Só para citar um exemplo, o contrato de fornecimento que a Coca mantinha com escolas da cidade de Madison, no estado de Wisconsin, foi rompido após 3 anos. Neste contrato, as escolas recebiam US$ 100.000 de bônus e US$ 515.000 em adiantamento de comissão para a bebida vendida nas escolas. Em troca, a Coca era o distribuidor exclusivo de bebidas nas escolas da cidade. Os responsáveis pela quebra do contrato alegaram que, apesar do significativo apelo econômico, houve grande oposição da comunidade em relação a este pacto comercial e preocupação em relação à saúde das crianças.

Para crescer nesse ambiente, a Coca precisará diversificar seus produtos. Nos últimos anos, não tem sido fácil elevar o consumo de refrigerantes, cujo crescimento per capita (nos EUA) foi de apenas 0,5% entre 1995 e 1999 (o mesmo do leite e perdendo feio para bebidas esportivas, com 4,6%, e bebidas à base de frutas, com 4,2% - veja gráfico abaixo).

• **Registros armazenados**
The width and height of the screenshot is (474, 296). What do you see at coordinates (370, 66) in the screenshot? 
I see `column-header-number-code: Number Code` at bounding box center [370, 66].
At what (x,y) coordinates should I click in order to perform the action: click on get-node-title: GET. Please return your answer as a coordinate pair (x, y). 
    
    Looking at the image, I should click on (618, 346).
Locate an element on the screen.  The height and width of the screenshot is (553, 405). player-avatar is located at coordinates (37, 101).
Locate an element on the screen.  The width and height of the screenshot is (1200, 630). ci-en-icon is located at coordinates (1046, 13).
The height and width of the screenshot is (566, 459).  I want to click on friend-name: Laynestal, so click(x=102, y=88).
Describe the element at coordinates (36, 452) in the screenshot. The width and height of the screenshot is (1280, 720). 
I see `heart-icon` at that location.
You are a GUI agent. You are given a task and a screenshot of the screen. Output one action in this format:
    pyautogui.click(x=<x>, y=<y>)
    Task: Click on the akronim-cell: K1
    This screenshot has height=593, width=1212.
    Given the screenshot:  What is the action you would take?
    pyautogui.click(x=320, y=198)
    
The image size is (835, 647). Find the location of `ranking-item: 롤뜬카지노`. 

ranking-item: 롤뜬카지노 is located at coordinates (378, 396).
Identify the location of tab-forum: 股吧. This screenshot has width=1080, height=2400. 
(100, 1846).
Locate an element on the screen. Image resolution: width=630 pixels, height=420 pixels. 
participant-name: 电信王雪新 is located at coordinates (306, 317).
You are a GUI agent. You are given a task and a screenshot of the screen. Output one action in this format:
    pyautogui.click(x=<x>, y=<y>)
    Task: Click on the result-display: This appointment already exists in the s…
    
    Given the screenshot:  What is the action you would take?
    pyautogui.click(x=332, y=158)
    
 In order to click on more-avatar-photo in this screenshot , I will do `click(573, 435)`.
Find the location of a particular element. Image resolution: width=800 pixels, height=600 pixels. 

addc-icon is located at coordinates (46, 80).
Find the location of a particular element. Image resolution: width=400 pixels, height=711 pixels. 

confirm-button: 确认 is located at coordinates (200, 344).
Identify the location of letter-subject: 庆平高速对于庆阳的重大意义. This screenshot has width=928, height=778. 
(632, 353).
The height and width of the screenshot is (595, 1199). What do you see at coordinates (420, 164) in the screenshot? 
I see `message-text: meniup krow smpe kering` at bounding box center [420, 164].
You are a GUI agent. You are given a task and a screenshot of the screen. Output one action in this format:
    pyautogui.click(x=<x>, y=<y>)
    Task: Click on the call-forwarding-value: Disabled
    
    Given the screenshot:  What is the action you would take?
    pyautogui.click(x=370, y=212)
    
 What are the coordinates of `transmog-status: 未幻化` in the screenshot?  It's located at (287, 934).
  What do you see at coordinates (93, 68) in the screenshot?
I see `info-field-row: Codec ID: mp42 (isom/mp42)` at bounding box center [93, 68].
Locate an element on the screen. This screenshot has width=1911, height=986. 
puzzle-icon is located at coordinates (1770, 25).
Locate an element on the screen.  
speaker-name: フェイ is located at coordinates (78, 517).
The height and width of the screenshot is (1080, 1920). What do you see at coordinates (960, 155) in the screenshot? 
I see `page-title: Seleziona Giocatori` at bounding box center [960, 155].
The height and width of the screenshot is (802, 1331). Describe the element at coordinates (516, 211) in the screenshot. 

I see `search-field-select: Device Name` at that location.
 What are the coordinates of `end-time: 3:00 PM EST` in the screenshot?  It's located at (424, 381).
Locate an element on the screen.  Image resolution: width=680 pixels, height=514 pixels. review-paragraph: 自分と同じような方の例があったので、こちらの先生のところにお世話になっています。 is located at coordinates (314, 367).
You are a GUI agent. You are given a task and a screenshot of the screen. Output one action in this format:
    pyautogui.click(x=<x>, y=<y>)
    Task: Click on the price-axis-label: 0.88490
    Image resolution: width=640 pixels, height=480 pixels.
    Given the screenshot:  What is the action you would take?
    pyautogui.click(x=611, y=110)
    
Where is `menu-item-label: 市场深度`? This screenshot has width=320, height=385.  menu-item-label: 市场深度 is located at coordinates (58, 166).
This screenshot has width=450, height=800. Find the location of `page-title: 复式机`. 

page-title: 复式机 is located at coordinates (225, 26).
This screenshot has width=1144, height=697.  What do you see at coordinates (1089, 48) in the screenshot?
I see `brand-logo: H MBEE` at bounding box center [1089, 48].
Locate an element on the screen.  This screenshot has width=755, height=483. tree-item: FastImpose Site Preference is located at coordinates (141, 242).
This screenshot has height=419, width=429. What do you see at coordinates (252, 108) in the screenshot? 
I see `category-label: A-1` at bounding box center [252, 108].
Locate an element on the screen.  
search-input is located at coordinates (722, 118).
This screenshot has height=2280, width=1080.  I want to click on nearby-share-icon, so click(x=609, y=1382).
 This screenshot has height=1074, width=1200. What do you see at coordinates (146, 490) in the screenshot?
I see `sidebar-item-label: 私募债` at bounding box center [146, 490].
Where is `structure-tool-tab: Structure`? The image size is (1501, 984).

• **Tarefas e exercícios**
- a) Relacione todos os tipos de bebida cujo crescimento per capita nos EUA entre 1995 e 1999 é citado no trecho sobre a Coca.
- b) Repita sem alterações uma parte do trecho sobre a Coca: comece nas palavras "Só para citar" e pare depois de "saúde das crianças.".
- c) Retome o trecho sobre a Coca, dando prosseguimento ao texto a partir da última frase apresentada.
A listagem não desempenha nenhum papel nesta atividade.

• **Lista de respostas**
- a) refrigerantes; leite; bebidas esportivas; bebidas à base de frutas

- b)
Só para citar um exemplo, o contrato de fornecimento que a Coca mantinha com escolas da cidade de Madison, no estado de Wisconsin, foi rompido após 3 anos. Neste contrato, as escolas recebiam US$ 100.000 de bônus e US$ 515.000 em adiantamento de comissão para a bebida vendida nas escolas. Em troca, a Coca era o distribuidor exclusivo de bebidas nas escolas da cidade. Os responsáveis pela quebra do contrato alegaram que, apesar do significativo apelo econômico, houve grande oposição da comunidade em relação a este pacto comercial e preocupação em relação à saúde das crianças.

- c)
Além da boa imagem do leite junto à população, o tamanho do mercado é considerável. Nos EUA, a renda per capita de uma criança varia de US$ 200 a 600 por ano, sendo 30 a 40% gastos em bebidas, dos quais nada menos do que 75% compreendem leite e sucos, justamente setores nos quais a Coca não atua com força. Ao sinalizar sua entrada no setor lácteo, a empresa visualiza um mercado que movimenta US$ 30 bilhões nos EUA e é altamente fragmentado.

Sob esta ótica, não só a indústria láctea está bem posicionada em relação às tendências futuras, como também acaba por ganhar um importante aliado na promoção do leite, com vasta rede de distribuição, com marketing eficiente, com a marca mais forte do globo e com dinheiro para gastar. A associação do leite com a Coca-Cola é, sem dúvida, um belo gol marcado pela indústria do leite e representa um sutil vitória na guerra do ramo de bebidas entre os dois segmentos.

Que tudo isto é muito favorável à indústria láctea, não se discute. A pergunta que se faz é o quanto deste cenário favorável para o leite, especialmente em países com consumo ainda baixo, será revertido aos produtores? Tendo o leite um apelo crescente de alimento saudável e nutritivo, a valorização chegará até a matéria-prima ? A entrada da Coca-cola neste mercado, procurando atingir crianças e adolescentes, categorias nas quais o leite não tem apelo, contribuirá alguma coisa para o mercado de leite? Ou será que a empresa vislumbra um mercado atrativo, com boas margens de lucro em grande parte por causa da matéria-prima barata)?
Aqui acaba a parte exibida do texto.